What needs to be done » When checking the entries below, count every line with the word "will", then give only that number.

======== Provided material ========

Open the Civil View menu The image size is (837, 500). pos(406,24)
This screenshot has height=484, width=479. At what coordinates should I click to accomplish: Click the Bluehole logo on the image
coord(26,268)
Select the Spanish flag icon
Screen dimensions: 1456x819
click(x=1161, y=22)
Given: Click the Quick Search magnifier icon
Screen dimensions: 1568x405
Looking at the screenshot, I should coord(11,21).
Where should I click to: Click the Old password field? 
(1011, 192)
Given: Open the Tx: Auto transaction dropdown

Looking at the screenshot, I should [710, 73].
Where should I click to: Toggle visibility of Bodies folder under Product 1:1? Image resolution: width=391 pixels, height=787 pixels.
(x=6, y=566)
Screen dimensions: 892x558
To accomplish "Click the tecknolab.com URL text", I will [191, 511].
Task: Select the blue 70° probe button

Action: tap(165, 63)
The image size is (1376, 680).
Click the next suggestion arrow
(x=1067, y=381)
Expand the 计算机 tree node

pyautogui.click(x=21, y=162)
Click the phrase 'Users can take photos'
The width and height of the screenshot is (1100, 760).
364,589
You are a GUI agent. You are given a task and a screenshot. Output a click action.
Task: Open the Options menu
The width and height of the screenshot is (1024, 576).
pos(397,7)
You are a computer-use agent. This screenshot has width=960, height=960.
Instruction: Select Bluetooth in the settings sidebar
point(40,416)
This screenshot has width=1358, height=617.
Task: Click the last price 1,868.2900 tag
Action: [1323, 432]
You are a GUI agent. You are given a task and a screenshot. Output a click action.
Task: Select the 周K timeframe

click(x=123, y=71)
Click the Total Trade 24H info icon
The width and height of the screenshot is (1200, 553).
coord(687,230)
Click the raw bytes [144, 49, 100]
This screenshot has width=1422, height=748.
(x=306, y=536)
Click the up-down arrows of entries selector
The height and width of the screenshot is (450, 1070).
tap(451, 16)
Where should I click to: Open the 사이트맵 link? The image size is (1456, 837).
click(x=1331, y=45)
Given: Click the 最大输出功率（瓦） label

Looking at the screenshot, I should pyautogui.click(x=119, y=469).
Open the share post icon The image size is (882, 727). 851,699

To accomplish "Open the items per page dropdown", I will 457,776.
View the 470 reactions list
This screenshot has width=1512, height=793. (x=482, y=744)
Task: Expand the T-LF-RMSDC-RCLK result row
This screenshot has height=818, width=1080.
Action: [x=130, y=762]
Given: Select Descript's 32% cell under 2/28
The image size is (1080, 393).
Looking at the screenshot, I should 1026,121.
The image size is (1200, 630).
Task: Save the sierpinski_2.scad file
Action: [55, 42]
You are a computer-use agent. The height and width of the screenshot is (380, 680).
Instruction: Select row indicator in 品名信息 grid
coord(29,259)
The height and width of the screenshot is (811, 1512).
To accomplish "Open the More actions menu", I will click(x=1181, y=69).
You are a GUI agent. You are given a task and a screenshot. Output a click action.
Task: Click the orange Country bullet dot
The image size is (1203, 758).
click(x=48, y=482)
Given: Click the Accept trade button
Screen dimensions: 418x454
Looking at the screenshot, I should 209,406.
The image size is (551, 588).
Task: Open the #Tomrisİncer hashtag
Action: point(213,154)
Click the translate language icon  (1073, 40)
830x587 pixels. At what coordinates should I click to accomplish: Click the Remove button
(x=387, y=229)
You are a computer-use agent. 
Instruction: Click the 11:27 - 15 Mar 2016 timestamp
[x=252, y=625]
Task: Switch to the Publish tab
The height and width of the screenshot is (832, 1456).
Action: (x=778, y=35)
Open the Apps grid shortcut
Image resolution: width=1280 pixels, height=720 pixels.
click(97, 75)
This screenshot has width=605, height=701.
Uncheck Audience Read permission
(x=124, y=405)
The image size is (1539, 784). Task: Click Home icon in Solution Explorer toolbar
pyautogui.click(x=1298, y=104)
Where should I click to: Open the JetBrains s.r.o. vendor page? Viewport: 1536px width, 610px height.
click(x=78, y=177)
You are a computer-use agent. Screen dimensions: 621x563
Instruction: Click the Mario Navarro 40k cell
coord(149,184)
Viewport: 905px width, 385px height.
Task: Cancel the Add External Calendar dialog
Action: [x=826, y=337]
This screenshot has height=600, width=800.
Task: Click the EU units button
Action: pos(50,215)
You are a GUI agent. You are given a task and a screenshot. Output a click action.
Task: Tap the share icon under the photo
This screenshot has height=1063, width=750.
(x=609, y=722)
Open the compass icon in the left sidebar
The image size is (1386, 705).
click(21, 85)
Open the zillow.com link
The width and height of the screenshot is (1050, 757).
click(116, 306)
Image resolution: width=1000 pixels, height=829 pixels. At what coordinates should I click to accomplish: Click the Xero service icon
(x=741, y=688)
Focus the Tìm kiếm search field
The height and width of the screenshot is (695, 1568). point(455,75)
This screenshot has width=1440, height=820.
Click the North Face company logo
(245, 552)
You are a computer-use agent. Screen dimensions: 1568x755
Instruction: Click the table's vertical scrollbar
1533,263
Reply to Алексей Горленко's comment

========

Response to this exercise » 3